In The Great Homecoming by South Korean author Anna Kim, (originally written in German), a story of friendship set against the backdrop of the Korean War, there’s a moment when a character describes Britain’s shameful refusal to accept or acknowledge its colonial past and history as being linked to the false perception it has of itself as a nation that simply loves animals and can’t talk about feelings. Discovering this new interpretation of an embarrassingly grim aspect of country I was born in, all thanks to the experiences of the central characters in a novel about a nation that was once oppressed and colonised, renewed my sense of how important is it to read and engage with translated literature.

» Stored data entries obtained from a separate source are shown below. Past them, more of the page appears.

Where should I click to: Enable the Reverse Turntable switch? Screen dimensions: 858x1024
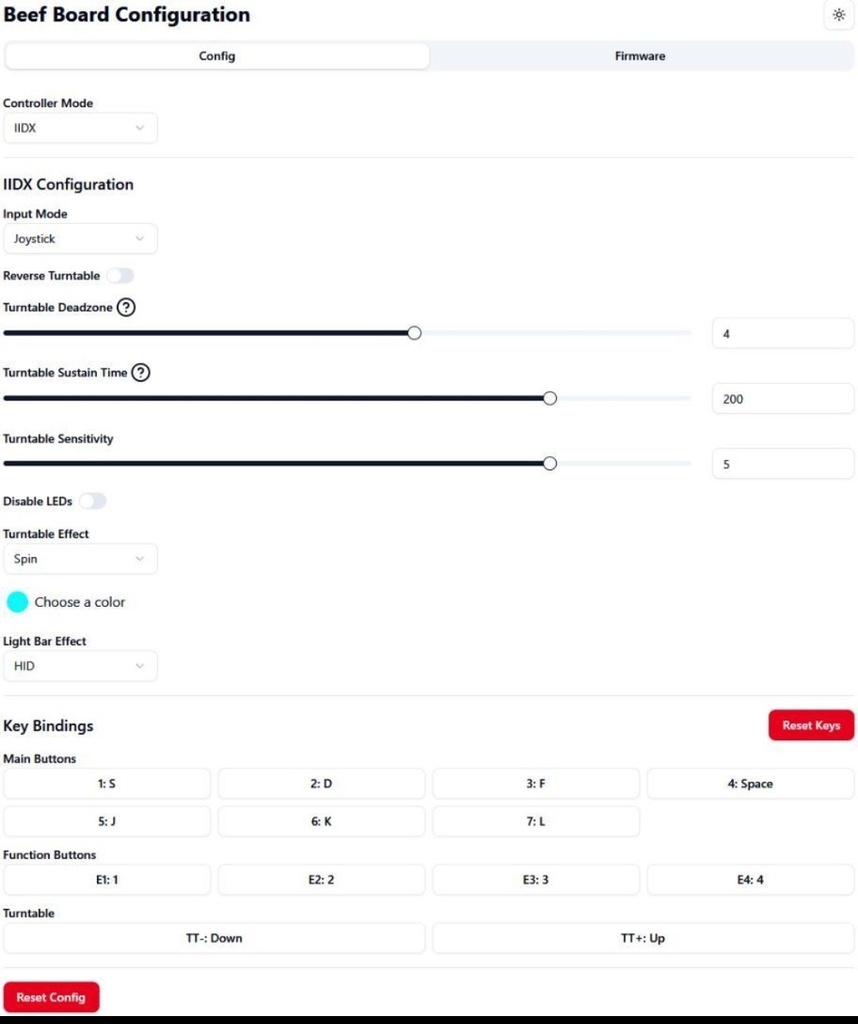[120, 276]
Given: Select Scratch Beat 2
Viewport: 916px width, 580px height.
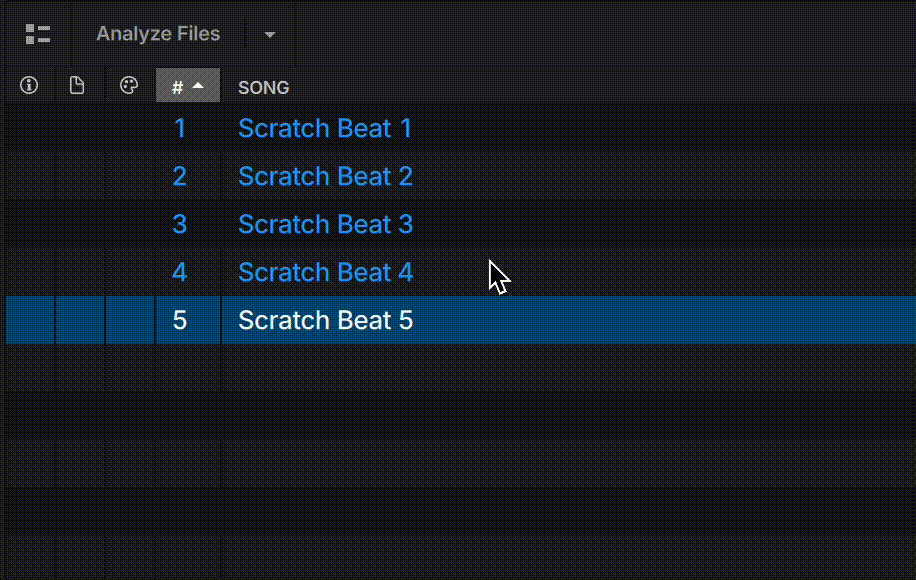Looking at the screenshot, I should click(325, 176).
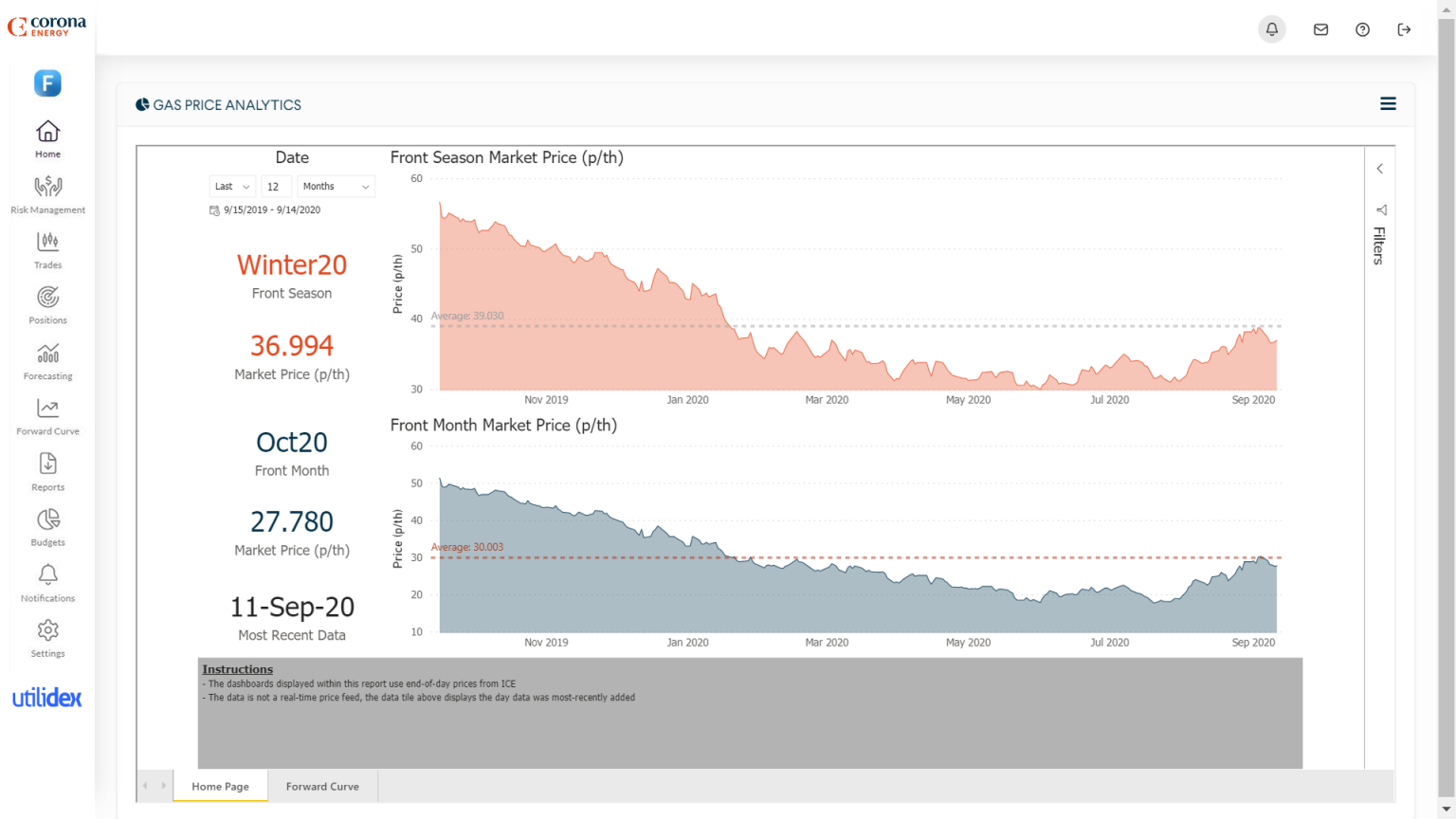Open the mail envelope icon
This screenshot has width=1456, height=819.
coord(1320,29)
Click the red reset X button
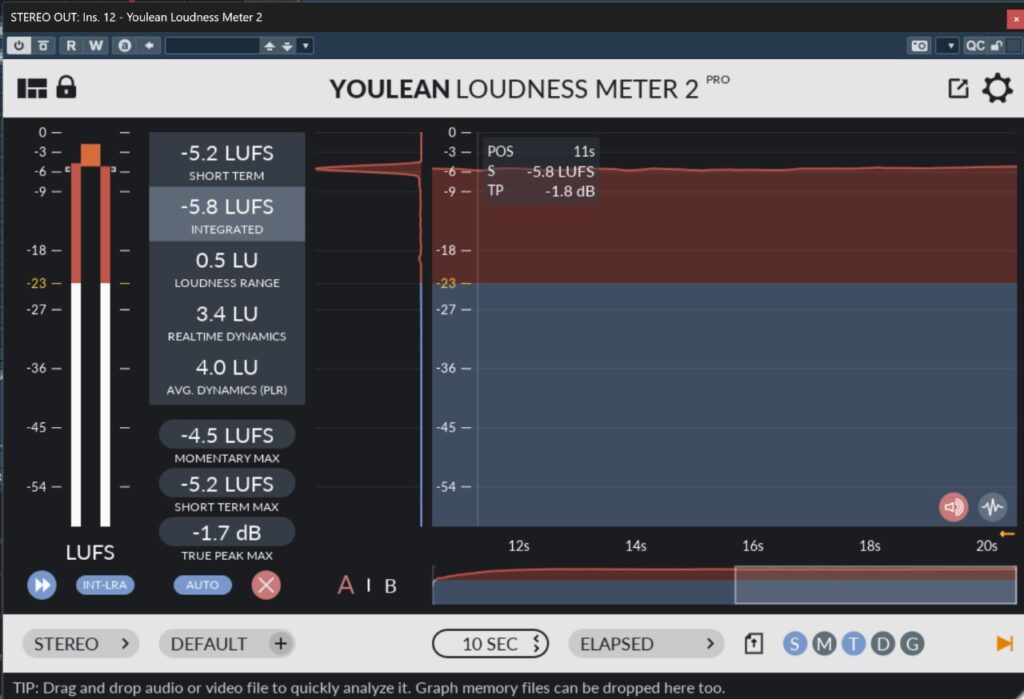 click(x=265, y=585)
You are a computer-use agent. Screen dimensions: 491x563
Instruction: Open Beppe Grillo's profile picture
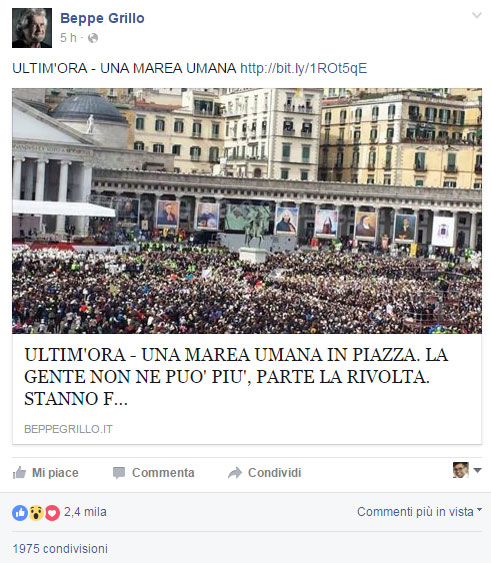pyautogui.click(x=32, y=28)
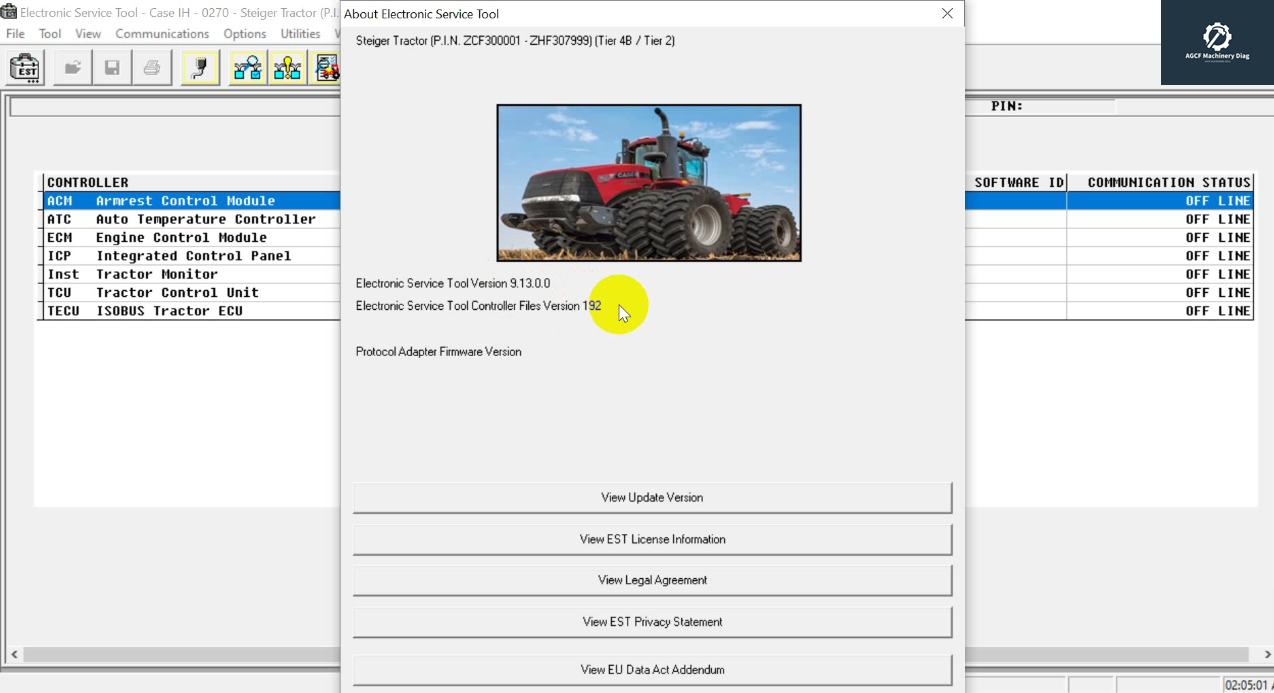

It opens your eyes both to other ways of life and to new ways of seeing your own culture, shining a light on the flaws and failings that aren’t always discussed in the echo-chambers of one’s homeland. It exposes you to different interpretations and versions of events, history, countries and people, and forces you to critically reassess, interrogate and reflect on what you consider to be true. This isn’t to say that you never get this from reading books written in English from English speaking countries; of course you do. But there is something special that comes with reading a work that is rooted in and written out of the experience of an entirely different language, outlook and way of life. It opens you up to other perspectives that, without knowledge of the language, might otherwise remain undiscovered. Now more than ever, cultivating a sense of global empathy and understanding, which I believe reading literature in translation can do, feels achingly important.
My usual book clubs, in which we read everything from Chimamanda Ngozi Adichie’s Americanah to Naoise Dolan’s recent debut Exciting Times, are now, like everything else, happening online. As literary conversations shift to all manner of digital platforms, reading has become not just a solitary act of solidarity, but a lifeline in a time of isolation as people connect and share; from the Galley Beggar Press Live Chat Book Club, set up to help those who’d like a few friends as they navigate their way through Lucy Ellmann’s 1000-page Ducks, Newburyport, to the Granta Magazine Podcast, Lockdown LitFest and Society of Authors’ @Home Festival . . . and, of course, the BookBlast Podcast.
Thanks to the BookBlast podcast series, Bridging the Divide: Translation and the Art of Empathy, I feel I have had gained real insight into the world of publishing. There are a great many podcasts with authors, but interesting podcasts with publishers are rare. It is unusual to get a publisher and a translator, or an author and a translator, talking together in one interview. Years from now, I’ll be able to look back and know that my time with BookBlast has been perfectly unusual for an imperfectly unusual time.